Excerpt:
▼
Mason Jr. On His Way To Making HEAT: Despite being signed late in the offseason by the two-time defending champions, veteran guard Roger Mason Jr. is well on his way to making the team’s final roster.
Mason scored 14 points while running the point for the second unit in the HEAT’s 92-87 preseason opening victory against the Atlanta Hawks. He hit three of four from behind the arc, a very valuable asset with creators like Dwyane Wade and LeBron James on the roster, along with the departure of Mike Miller, who the team amnestied this summer.
“He’s a great fit,” James said of Mason to Joseph Goodman of the Miami Herald. “He’s just a solid basketball player that knows how to play the game. He’s a combo guard who can spread the floor but also handle the ball, he doesn’t make any mistakes and fits right in.”
▲
Data excerpt:
▼
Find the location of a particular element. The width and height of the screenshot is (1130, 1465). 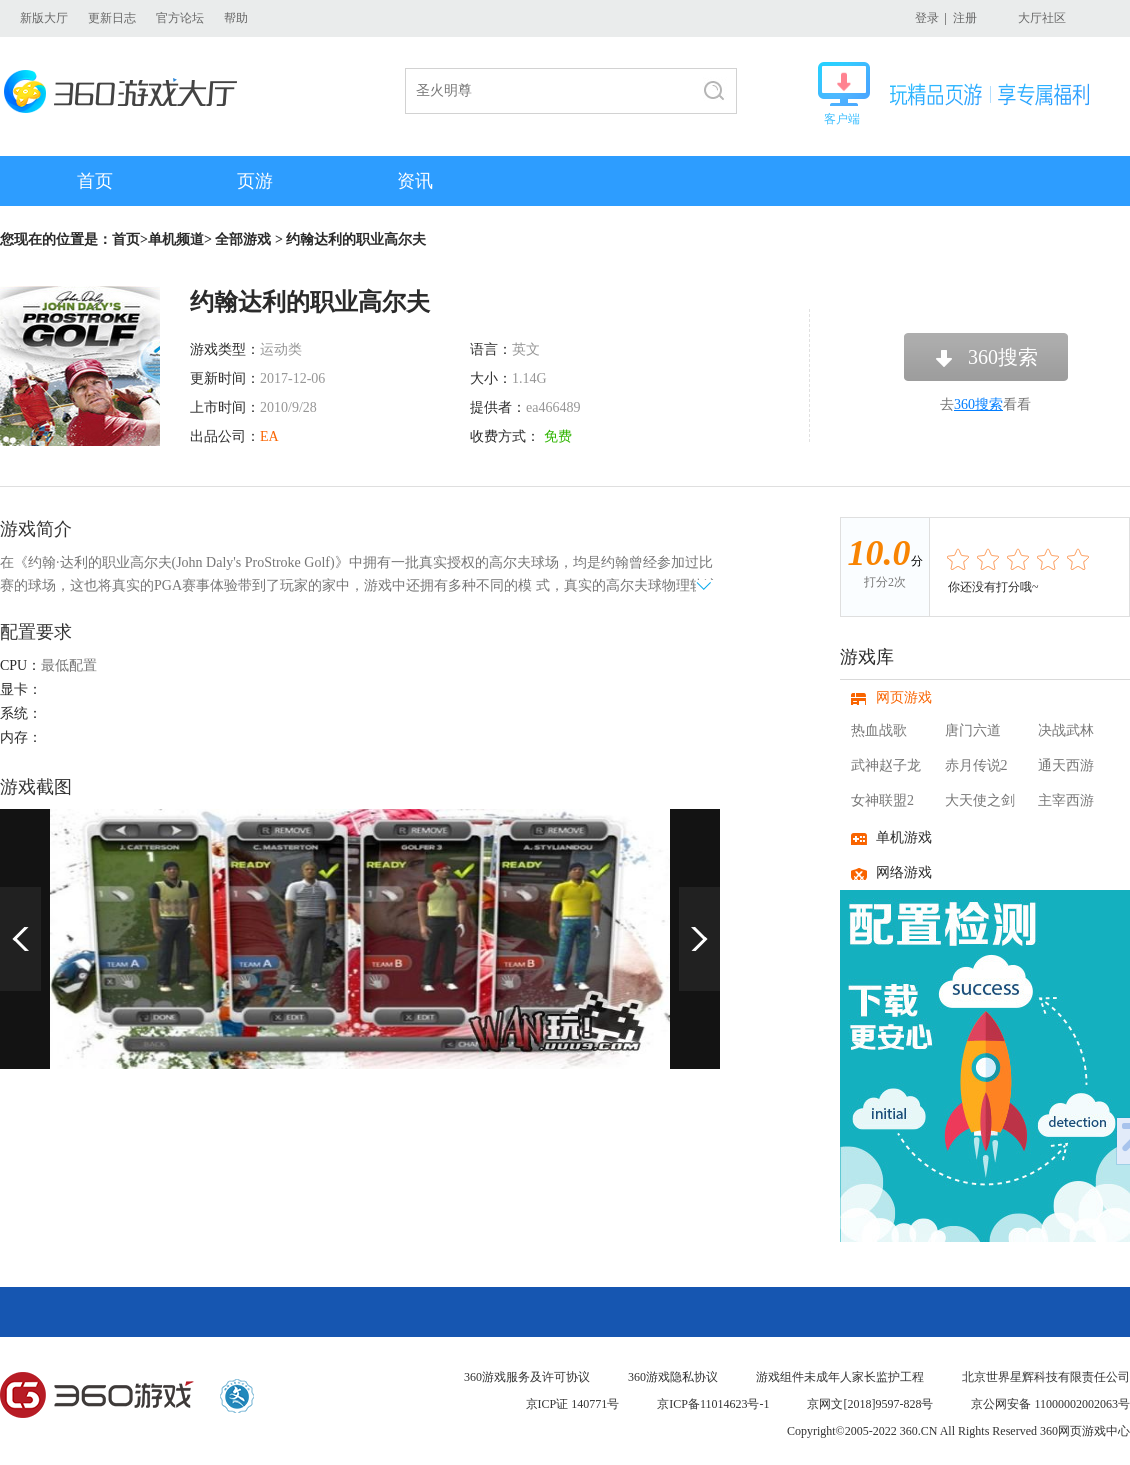

大天使之剑 is located at coordinates (980, 800).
▲
Problem to solve:
Please state the final score of the preseason opener in the Roger Mason Jr. excerpt and the team the HEAT beat.

Result of this exercise:
The HEAT beat the Atlanta Hawks 92-87.